NEW DELHI — India and Pakistan have found something on which to agree: This is not the moment to challenge the United States by escalating their long and nasty conflict into a shooting war. The two South Asian rivals have moved back from the brink to play for time while American bombs still fall nearby.
They shifted from rattling their small nuclear arsenals at each other to hosting Secretary of State Colin Powell last week on a trip that underscores the central role the United States has now accepted in the Asian subcontinent. That role enables the Bush administration to pursue its war against global terrorism more effectively and to seek a new strategic relationship with India, an old U.S. antagonist throughout the Cold War.
Paradoxically, U.S. military strikes in Afghanistan seem to have inhibited India and Pakistan from going to war themselves. With so much American muscle in the area, even regional powers carefully calibrate their steps.
India and Pakistan went on a war footing after the Dec. 13 terrorist attack on India’s Parliament. India, blaming Pakistan for the attack and the United States for being taken in by President Pervez Musharraf, mobilized for a retaliatory strike.
But intense pressure from Washington extracted promises from Gen. Musharraf that Pakistan’s intelligence service and army will cease giving food, weapons and other logistical help to infiltrators who carry out terrorist raids into India and Indian-controlled Kashmir. The army will no longer provide mortar fire to cover the infiltrators, who have been cut adrift by Musharraf.
By making those promises in the knowledge they would be conveyed to India and monitored, Musharraf in effect declared an end to his state’s support for cross-border terrorism.
He hinted as much in his heralded Jan. 12 speech. Musharraf unequivocally condemned all acts of terrorism, including those carried out in the name of freeing Kashmir’s Muslim majority from Indian rule. He also pledged to combat Islamic extremism and lawlessness within Pakistan itself.
Comments by Indian officials suggest that the private pledges were the key to India’s decision to treat Musharraf’s speech as a major step forward and the basis for freezing their military buildup, which still stands at menacing levels.
"The temperature has gone from 104 to 100," one Western diplomat says. "It will go down more, or shoot back up, depending on whether the Indians see that Musharraf is or is not doing what he said he would do to stop cross-border terrorism. It will be pretty obvious to them."
The news is not India’s trust of Musharraf. That still does not go very far. The news is India’s trust of a conservative Republican president in Washington. The Bush administration has scored its first clear diplomatic success abroad — if it can now consolidate the uneasy standdown between New Delhi and Islamabad.
American diplomacy seemed to Indians to be its old unbalanced self in the first phase of the war on terrorism. Powell courted Musharraf and showered economic aid on him in return for logistical support for U.S. attacks on Afghanistan. Indian complaints were treated as whining at the State Department.

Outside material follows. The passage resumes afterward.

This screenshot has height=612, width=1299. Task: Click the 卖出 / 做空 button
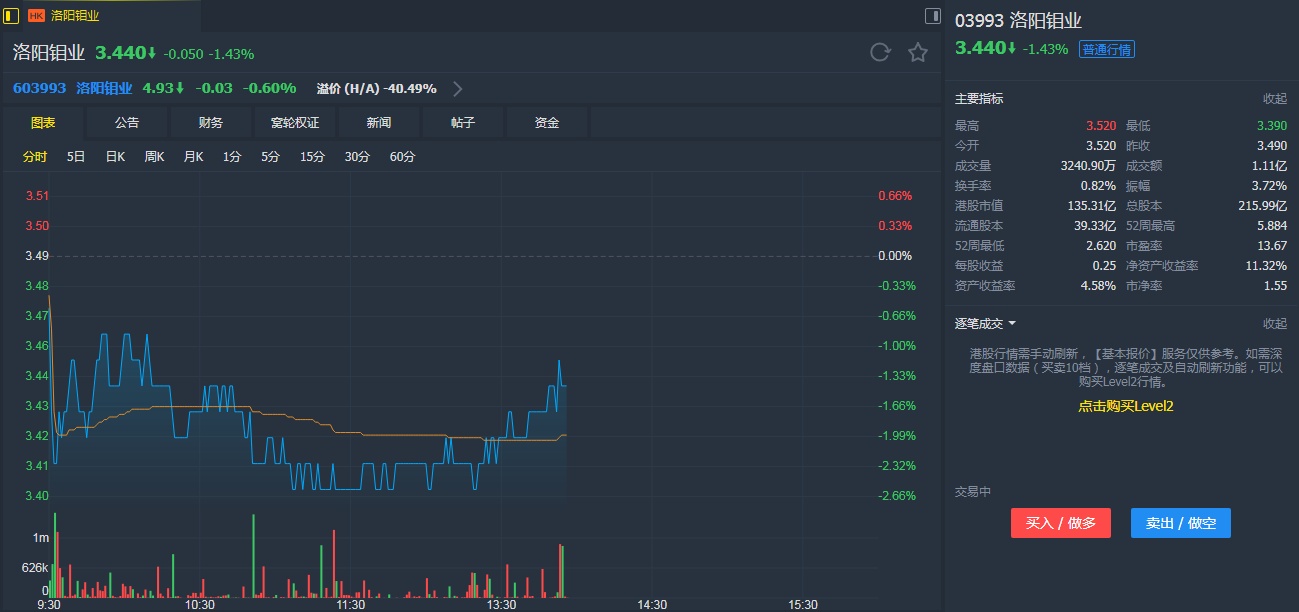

But the Dec. 13 attack and India’s buildup ended the imbalance in policy. Powell relentlessly pursued Musharraf and squeezed him into making the Jan. 12 unequivocal break with terrorism. President Bush worked just as hard to calm India’s fears. They in effect made South Asia the center of the next big step in the war on terrorism after Afghanistan.
It is, however, still an incomplete triumph. It will take India three to four weeks to judge how fully Musharraf’s commitments on infiltration are being carried out. Kashmiri extremists may respond to the Pakistani leader’s reversal by trying to carry out new outrages on their own to provoke an Indian attack.
There are also pitfalls on the diplomatic front. In his speech Musharraf called on the United States to reward him for his very belated recognition of the evils of terrorism and religious extremism by intervening in the Kashmir dispute and pressuring India for concessions. Powell has wisely shown no inclination to use his current trip for that purpose.
Musharraf deserves no rewards for having to be hauled kicking and screaming into denouncing the evil that has flourished under his nose. He has proven that he has all along had much more room to accept significant change than he has acknowledged.
There were heroic flourishes in his Jan. 12 declaration. But Musharraf’s role in creating the disasters that led to the need for that speech cannot be simply forgotten or forgiven, or compensated.